Trwa śledztwo w sprawie śmierci w Norwegii 18-letniej siedlczanki.
Trwa śledztwo w sprawie śmierci w Norwegii 18-letniej siedlczanki.
Prokuratura Rejonowa w Siedlcach prowadzi śledztwo w sprawie śmierci Aleksandry B., 18-letniej siedlczanki, która tuż przed sylwestrem zginęła w Norwegii.
Jej ciało znaleziono na torach kolejowych. Na naszej stronie internetowej informowaliśmy wtedy o zbiórce pieniędzy na sprowadzenie ciała nastolatki do Polski. Zainicjował ją Zbigniew Stonoga, kontrowersyjny biznesmen, który prowadzi teraz wiele akcji charytatywnych. Zbiórkę pieniędzy przeprowadzono również w szkole, w której uczyła się Ola.
W ciągu kilku dni udało się zebrać potrzebną kwotę. Rodzice nastolatki polecieli do Norwegii po odbiór jej ciała. Gdy wrócili do Polski, w siedleckiej prokuraturze złożyli zawiadomienie o popełnieniu przestępstwa.

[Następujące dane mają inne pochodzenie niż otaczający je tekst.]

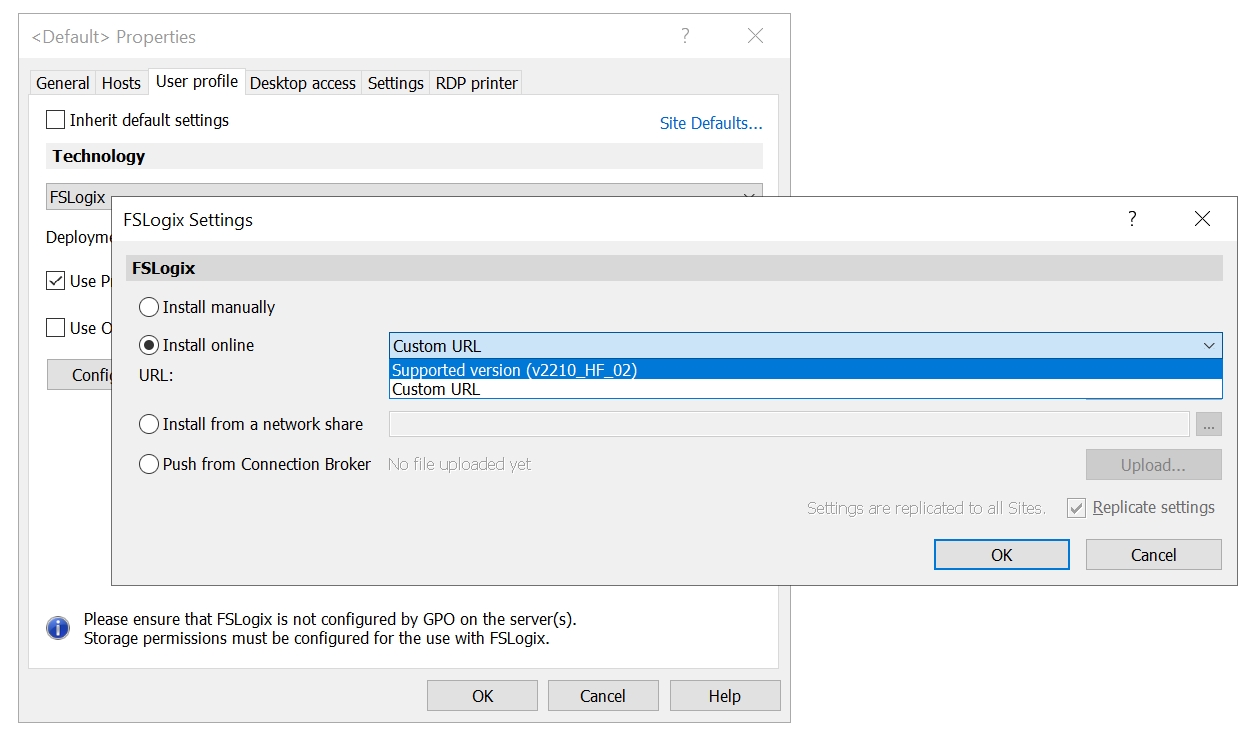This screenshot has height=743, width=1258.
Task: Toggle the Replicate settings checkbox
Action: tap(1076, 508)
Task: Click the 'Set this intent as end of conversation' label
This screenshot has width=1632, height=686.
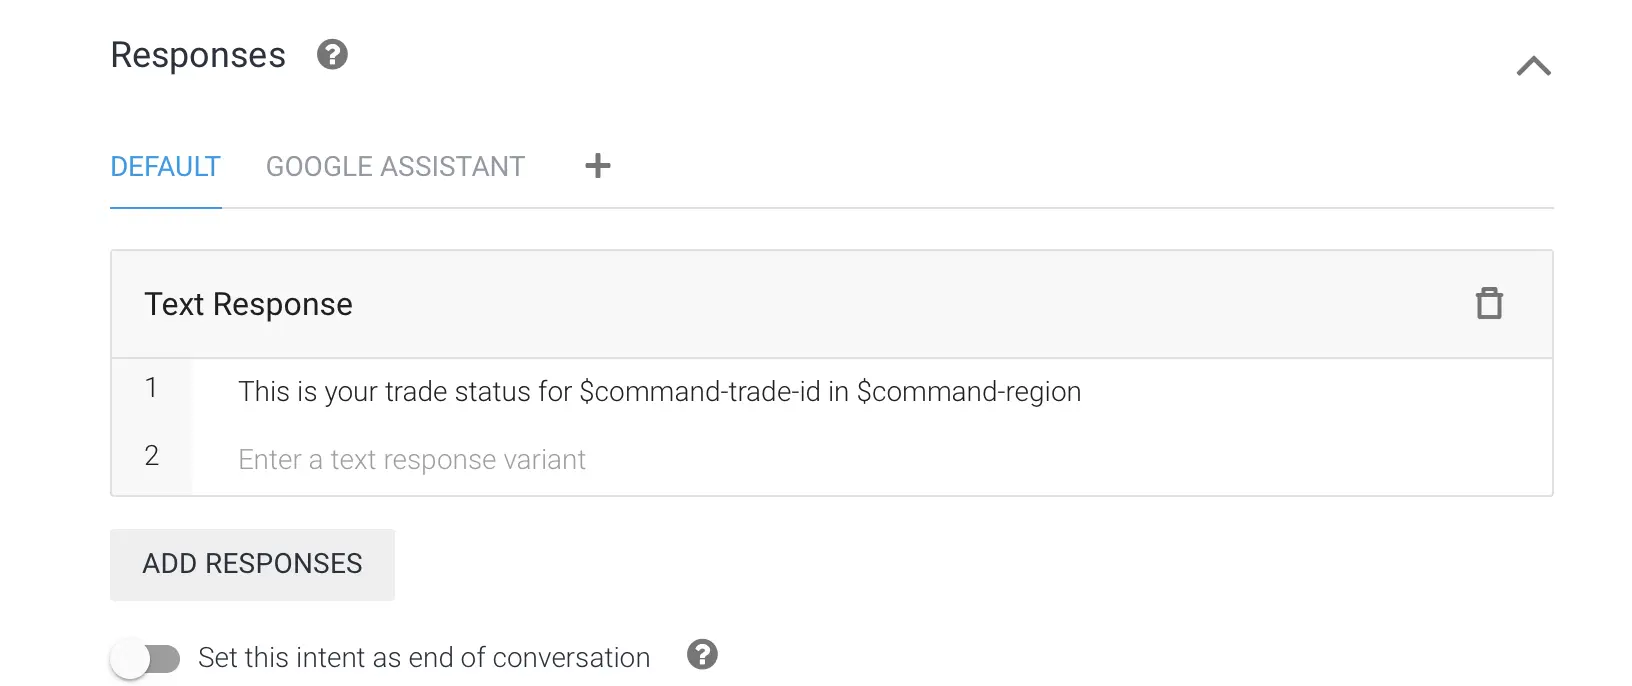Action: [424, 658]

– Śledztwo prowadzone jest o czyn z art. 151 kk, tj. w sprawie doprowadzenia Aleksandry B. namową lub przez udzielenie pomocy do targnięcia się na własne życie – informuje Barbara Sobotka, Prokurator Rejonowy w Siedlcach.
Na początku lutego w Zakładzie Medycyny Sądowej Uniwersytetu Medycznego w Warszawie została przeprowadzona sekcja zwłok dziewczyny. Jej wyniki nie są jeszcze znane.